• What the exercise asks
Repeat the stretch of entries below from the line with "1440x1080 pixels." through the line with "Given: Open the help question mark in header". Include both ends and add nothing.

(Stored data entries)
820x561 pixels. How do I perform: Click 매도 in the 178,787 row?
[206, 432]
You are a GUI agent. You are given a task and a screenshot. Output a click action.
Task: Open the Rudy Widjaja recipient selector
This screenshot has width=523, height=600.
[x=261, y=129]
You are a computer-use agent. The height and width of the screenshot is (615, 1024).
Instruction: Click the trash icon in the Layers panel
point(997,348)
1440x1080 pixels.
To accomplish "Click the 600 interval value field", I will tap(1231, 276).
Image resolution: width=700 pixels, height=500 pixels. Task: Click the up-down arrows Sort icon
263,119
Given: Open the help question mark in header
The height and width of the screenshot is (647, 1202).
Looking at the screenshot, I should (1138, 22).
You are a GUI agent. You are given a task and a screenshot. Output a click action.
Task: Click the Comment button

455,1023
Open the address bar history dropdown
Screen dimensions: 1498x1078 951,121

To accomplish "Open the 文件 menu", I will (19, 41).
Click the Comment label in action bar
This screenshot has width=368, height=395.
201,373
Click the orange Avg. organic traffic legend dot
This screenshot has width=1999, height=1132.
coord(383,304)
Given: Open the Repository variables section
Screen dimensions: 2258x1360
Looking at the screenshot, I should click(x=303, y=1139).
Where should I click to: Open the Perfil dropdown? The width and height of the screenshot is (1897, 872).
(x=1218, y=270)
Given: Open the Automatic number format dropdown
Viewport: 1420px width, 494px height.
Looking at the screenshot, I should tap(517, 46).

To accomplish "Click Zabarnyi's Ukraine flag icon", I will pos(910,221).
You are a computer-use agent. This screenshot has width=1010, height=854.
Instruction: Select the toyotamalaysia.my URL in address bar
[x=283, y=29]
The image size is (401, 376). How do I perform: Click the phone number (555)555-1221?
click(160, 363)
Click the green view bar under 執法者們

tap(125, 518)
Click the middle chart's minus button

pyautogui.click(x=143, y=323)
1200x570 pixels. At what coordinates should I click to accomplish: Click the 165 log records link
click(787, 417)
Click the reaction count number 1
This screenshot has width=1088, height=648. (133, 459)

• Output of the task
1440x1080 pixels.
To accomplish "Click the 600 interval value field", I will tap(1231, 276).
Image resolution: width=700 pixels, height=500 pixels. Task: Click the up-down arrows Sort icon
263,119
Given: Open the help question mark in header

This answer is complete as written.